Some in England today might ask just what we have to celebrate, at a time when there seem to be so many woes around education: debates on the fitness for purpose of examinations, concerns about the continuing impact of schooling lost to Covid, fears that the current school closures because of RAAC will put further strain on pupils and teaching staff as they try to ensure learning continues, money worries for stressed teachers and also for school finance teams as they juggle budgets to provide the levels of staffing and resources that will enable all children, whatever their needs, to flourish. This is particularly urgent as a higher-than-ever proportion of pupils are living with mental health disorders, and children are stressed with anxieties about family economic survival, world ecological catastrophe and the fear of war and its impacts.
As Church, we can celebrate that in our country there is school provision for all, irrespective of gender, ability or belief, whatever its limitations – and that in this Deanery our schools have exceptional teaching teams who are doing great work for pupils. We can celebrate that the Church of England was instrumental in ensuring education for all, and continues to be committed to promoting educational excellence for all children and young people, irrespective of their faith or no-faith position. Our Church of England schools are rooted in the principle that Christ came into the world so that ALL might have life in all its fullness.
We can ask ourselves as local churches what it is that we can do to celebrate our teachers, our support staff and all who are working for the educational flourishing of our youngsters. How, as churches, do we recognise and show our thanks to them? Are we praying for them regularly in our services and in our private prayers? How do we know what are their needs each term? Can we support the Deanery’s initiative to provide dedicated chaplaincy support to the Faringdon Learning Trust? What can we learn from our teachers and pupils? And what can we offer them?

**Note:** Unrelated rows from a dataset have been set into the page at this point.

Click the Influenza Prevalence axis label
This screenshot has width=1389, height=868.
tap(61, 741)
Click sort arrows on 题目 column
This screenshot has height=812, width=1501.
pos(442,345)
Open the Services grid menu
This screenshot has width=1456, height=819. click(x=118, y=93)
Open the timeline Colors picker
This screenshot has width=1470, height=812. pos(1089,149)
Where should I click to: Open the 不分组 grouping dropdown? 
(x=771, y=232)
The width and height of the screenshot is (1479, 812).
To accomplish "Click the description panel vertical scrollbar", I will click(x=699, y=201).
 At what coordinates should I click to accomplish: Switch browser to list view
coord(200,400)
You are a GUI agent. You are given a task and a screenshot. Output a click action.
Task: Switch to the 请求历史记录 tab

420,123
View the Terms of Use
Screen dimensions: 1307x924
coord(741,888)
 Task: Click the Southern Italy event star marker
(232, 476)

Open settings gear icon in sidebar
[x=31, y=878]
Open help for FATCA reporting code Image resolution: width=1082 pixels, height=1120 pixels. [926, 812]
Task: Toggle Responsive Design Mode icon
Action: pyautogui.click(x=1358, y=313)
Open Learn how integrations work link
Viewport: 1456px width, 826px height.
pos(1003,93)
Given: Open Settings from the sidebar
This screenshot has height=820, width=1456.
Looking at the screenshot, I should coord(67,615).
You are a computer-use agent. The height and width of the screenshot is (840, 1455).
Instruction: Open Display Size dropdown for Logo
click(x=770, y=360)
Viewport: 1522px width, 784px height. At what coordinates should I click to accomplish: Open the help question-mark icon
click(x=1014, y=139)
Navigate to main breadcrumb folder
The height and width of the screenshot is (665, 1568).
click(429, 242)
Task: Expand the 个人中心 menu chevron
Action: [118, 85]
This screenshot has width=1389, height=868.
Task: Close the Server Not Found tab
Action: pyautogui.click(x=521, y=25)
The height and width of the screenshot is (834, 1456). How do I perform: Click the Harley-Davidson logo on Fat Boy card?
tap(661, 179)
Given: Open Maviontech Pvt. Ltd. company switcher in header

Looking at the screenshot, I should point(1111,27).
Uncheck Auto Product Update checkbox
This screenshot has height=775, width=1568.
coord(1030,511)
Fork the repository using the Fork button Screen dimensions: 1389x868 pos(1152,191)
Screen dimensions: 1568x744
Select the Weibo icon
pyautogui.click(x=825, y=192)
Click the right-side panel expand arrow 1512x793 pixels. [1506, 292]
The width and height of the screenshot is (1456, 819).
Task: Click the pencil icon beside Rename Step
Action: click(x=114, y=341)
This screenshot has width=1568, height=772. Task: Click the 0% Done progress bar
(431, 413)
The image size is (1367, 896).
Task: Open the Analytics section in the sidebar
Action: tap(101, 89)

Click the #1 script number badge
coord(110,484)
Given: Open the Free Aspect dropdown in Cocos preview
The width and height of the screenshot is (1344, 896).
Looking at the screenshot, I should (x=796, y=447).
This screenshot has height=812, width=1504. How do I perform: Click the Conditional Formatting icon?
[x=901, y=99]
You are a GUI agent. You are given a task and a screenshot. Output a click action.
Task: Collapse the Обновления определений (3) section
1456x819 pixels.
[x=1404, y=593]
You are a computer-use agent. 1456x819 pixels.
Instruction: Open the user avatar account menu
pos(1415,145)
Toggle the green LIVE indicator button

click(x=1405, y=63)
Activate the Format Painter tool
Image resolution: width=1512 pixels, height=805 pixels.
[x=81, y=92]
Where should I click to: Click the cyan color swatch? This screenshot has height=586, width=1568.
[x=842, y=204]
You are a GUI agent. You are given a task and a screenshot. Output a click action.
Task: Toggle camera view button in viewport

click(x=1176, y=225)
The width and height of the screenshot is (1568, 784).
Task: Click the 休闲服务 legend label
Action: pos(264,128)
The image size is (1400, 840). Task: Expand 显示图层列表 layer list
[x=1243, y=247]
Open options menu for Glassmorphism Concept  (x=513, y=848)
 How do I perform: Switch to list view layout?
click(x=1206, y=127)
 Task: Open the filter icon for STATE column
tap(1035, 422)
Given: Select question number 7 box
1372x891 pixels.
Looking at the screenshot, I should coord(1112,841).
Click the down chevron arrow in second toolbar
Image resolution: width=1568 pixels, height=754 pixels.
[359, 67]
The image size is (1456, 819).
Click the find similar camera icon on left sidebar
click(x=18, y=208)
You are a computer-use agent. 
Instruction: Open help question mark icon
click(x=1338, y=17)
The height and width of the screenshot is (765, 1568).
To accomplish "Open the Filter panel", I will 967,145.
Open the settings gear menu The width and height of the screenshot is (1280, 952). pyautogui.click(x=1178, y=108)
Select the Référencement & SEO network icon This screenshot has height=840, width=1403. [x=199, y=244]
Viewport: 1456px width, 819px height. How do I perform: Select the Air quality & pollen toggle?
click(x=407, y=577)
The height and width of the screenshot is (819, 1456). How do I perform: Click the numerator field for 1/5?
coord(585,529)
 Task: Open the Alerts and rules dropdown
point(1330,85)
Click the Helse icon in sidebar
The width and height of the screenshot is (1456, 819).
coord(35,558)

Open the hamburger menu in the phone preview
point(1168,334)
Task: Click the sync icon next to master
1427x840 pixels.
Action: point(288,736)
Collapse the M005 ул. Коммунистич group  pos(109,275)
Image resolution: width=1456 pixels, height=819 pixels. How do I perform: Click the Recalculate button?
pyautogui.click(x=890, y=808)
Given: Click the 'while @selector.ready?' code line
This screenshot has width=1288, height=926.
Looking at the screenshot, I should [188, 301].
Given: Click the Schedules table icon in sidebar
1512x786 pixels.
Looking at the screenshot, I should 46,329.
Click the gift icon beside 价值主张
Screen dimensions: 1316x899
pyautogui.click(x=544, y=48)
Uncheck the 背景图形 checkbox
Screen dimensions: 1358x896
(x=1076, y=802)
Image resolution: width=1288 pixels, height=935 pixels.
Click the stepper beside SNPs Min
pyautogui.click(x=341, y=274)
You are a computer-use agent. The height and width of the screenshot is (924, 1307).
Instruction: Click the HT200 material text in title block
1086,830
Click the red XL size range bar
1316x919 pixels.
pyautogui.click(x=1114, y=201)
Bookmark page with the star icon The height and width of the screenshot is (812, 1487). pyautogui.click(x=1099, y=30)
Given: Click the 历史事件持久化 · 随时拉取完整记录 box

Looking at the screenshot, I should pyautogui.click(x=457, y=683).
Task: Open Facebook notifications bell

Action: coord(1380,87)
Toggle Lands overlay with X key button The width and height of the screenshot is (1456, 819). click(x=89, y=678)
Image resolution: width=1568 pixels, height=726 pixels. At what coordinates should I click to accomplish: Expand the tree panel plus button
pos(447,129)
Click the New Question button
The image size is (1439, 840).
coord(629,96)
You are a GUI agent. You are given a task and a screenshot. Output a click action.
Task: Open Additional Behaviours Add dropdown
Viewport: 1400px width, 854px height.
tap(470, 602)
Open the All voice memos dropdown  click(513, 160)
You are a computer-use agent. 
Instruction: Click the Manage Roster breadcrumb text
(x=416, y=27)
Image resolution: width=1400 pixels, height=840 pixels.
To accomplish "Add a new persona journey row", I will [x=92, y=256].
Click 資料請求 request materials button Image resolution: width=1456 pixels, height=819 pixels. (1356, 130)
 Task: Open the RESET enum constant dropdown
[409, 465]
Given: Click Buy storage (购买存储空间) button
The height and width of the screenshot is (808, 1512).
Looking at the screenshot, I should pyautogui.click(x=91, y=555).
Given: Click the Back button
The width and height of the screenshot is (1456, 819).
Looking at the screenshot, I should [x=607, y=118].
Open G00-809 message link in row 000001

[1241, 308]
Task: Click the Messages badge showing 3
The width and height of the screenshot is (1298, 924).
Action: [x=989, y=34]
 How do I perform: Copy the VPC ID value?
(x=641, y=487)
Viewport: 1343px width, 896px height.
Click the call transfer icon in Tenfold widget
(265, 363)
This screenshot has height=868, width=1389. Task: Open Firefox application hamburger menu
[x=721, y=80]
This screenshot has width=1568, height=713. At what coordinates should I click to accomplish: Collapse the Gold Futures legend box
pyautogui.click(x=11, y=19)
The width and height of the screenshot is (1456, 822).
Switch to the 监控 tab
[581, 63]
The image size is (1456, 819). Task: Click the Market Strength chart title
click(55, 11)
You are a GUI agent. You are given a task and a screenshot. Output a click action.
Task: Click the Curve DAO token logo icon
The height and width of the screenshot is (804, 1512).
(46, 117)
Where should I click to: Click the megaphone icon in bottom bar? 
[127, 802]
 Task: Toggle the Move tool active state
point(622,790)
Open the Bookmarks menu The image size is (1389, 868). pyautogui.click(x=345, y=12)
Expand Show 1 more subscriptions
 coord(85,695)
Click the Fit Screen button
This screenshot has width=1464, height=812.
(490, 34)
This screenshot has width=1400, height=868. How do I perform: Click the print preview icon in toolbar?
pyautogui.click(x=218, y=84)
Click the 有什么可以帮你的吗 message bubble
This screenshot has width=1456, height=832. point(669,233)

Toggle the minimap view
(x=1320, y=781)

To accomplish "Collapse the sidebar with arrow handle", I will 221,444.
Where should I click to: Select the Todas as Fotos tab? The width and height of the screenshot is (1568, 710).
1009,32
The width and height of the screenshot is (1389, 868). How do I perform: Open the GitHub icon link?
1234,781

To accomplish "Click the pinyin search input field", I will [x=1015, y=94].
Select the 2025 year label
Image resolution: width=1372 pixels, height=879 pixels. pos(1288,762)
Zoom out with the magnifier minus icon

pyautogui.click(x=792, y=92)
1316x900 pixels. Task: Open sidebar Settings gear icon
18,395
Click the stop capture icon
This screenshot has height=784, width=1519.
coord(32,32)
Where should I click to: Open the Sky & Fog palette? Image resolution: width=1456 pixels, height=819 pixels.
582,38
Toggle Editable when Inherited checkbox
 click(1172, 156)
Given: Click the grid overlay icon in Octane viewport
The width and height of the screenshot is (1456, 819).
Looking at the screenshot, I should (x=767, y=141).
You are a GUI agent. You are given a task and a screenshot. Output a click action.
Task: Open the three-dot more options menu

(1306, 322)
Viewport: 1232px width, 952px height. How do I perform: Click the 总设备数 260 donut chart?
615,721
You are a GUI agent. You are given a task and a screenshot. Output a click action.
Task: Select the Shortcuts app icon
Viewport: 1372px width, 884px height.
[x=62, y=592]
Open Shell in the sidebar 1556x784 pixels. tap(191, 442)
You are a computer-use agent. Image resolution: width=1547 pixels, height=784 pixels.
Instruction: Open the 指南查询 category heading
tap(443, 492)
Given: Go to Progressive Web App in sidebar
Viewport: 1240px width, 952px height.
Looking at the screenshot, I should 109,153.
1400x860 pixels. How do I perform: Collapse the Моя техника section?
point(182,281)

This year’s Education Sunday theme, the armour of light, is chosen from the lectionary readings for this coming Sunday, from Paul’s letter to the Romans, chapter 13. Paul wrote that as followers of Christ we need to wake up, recognise and be ready for the hope that Christ promises. We need to put on the armour of light – put on Christ – and become people of hope, carrying his light in the world. At a time when there are so many anxieties, conflicts and trouble, and in a context where we may not proselytise our faith in school, instead we can think about how we, as Church, may serve and share hope within schools and with families, and help them discover the strength of that armour of Christ-light, as we offer our service and support to them.